🌱 Seedling

When to Kill a Feature: Ethics as a Product Decision

· 2 min read
I have recommended killing 3 AI features in the past 18 months. Each was profitable. Each was ethically questionable. The hardest engineering decision is not building something difficult. It is deprecating something successful that should not exist.

When should an AI feature be killed for ethical reasons?

An AI feature should be killed when its continued operation causes measurable harm that cannot be mitigated without fundamentally changing the feature’s value proposition, regardless of its profitability or user adoption.

The 3 features I recommended killing: a behavioral prediction system that profiled users for manipulative notification targeting (profitable, increased engagement 14%), a sentiment scoring feature that rated customer service agents on emotional performance (reduced training costs, increased anxiety-related sick days 23%), and an automated content generation feature that produced misleading comparison articles (drove $340,000 in annual affiliate revenue).

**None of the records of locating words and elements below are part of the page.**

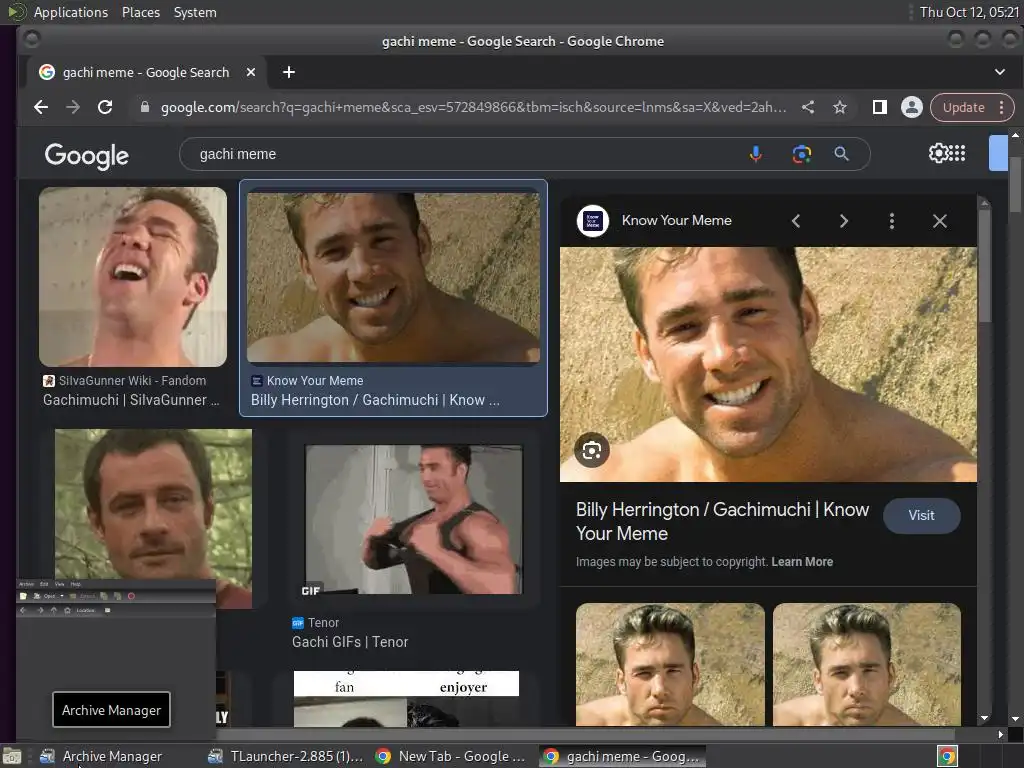Click the magnifier search icon in search box
This screenshot has height=768, width=1024.
tap(841, 154)
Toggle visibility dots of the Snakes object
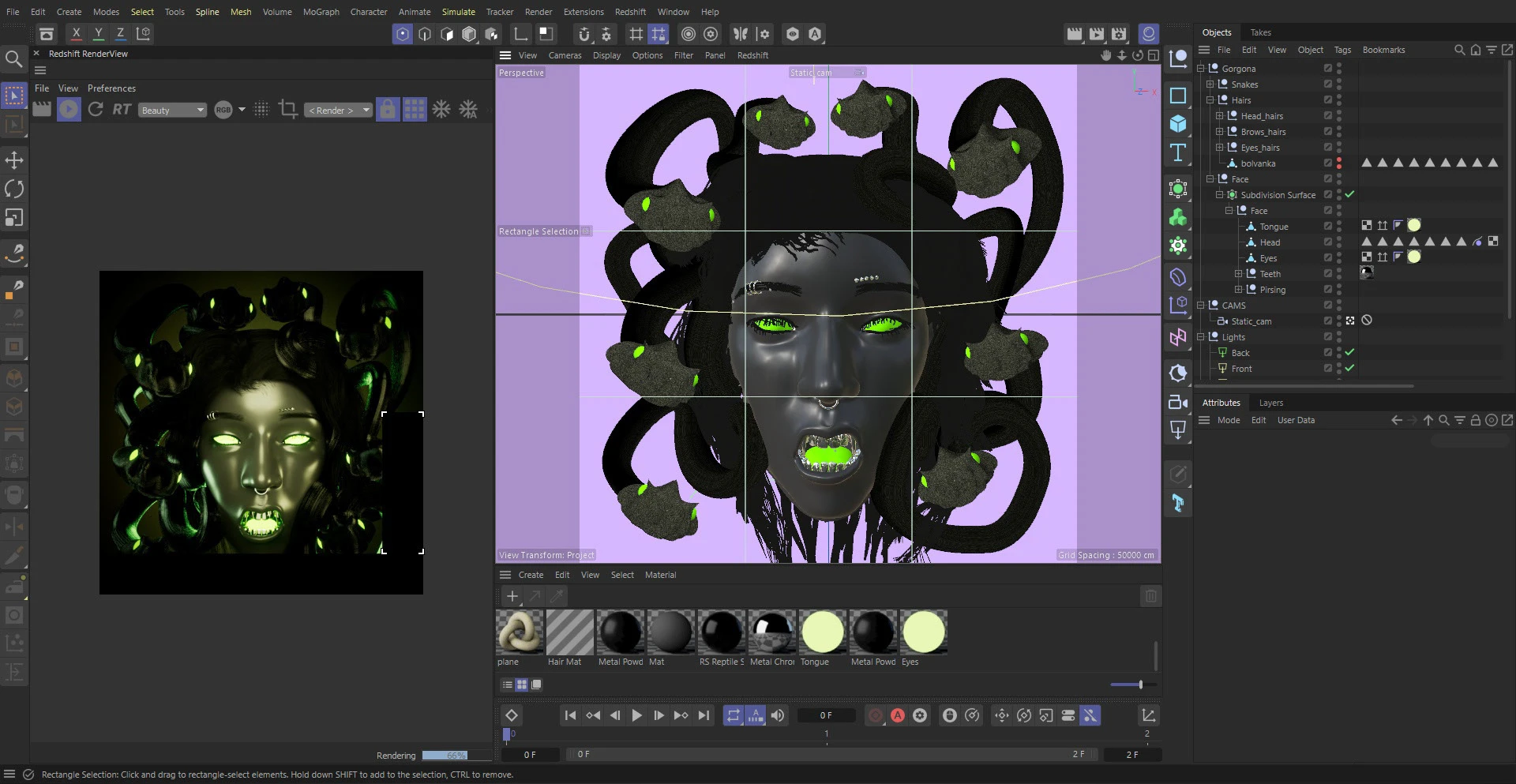The height and width of the screenshot is (784, 1516). (x=1338, y=84)
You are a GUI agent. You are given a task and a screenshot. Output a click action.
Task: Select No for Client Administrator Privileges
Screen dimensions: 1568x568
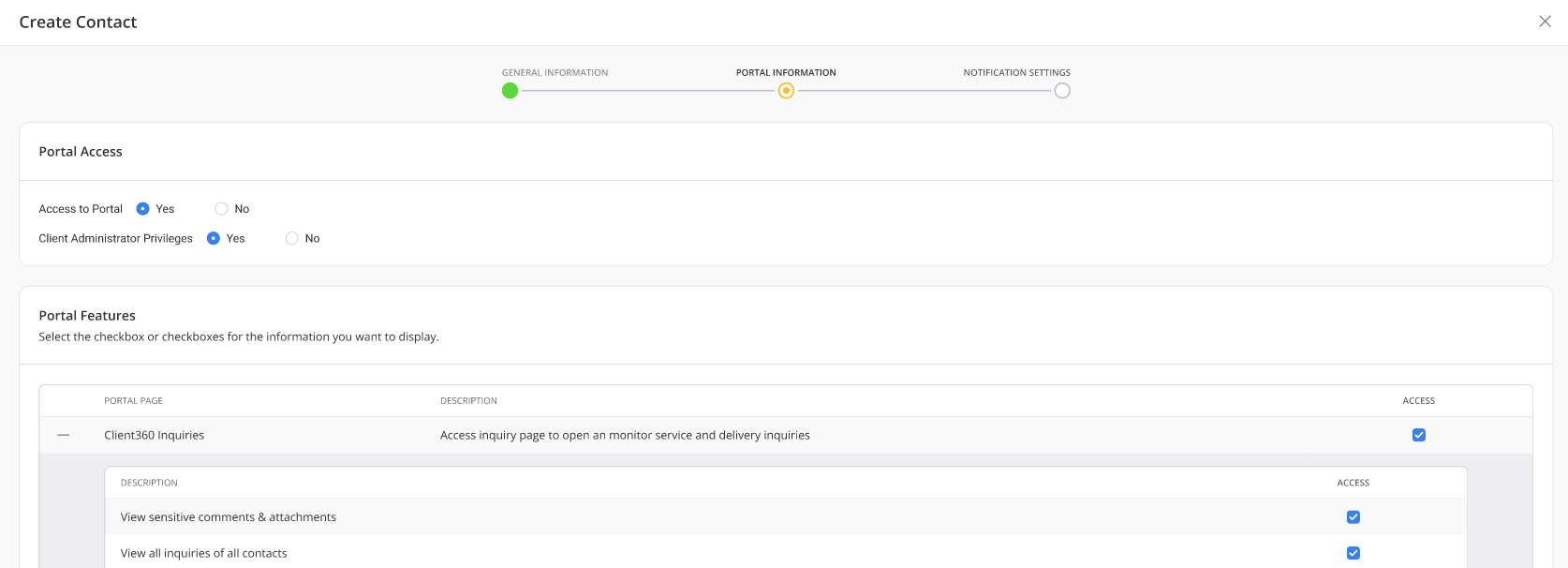click(292, 239)
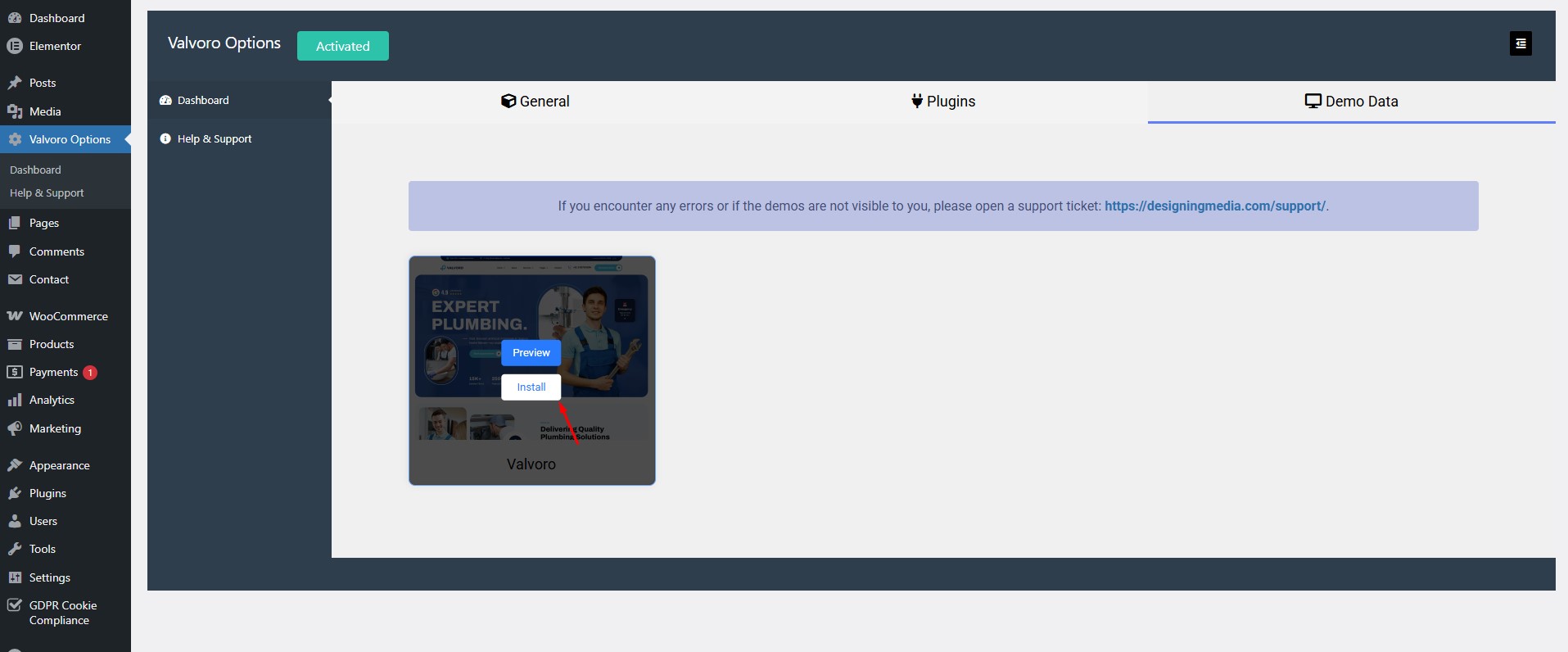This screenshot has height=652, width=1568.
Task: Click the Appearance paintbrush icon
Action: click(x=14, y=465)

Each recommendation was contested. The business cases were strong. The ethical problems were real but required deliberate attention to see. This is the core difficulty: profitable features generate organizational defenders. Ethical concerns generate organizational discomfort. The asymmetry of advocacy (profit has dedicated advocates; ethics often does not) means that ethical deprecation requires explicit organizational mechanisms, not just good intentions.

I do not have a formula for when to kill a feature. I have a diagnostic question: if the full impact of this feature on all affected people were publicly visible, would we still ship it? If the answer is no, the feature survives only because its harms are hidden. That is not a business strategy. It is a risk that compounds with time. The subtraction principle applies: sometimes the most valuable engineering decision is removing something.

The organizations that handled these decisions well shared a common trait: they had pre-established criteria for ethical deprecation in their decision records. The criteria were defined before a specific feature was at stake, which removed the emotional attachment and political pressure from the decision. The criteria were imperfect. But having any explicit framework for ethical feature deprecation was infinitely better than having none.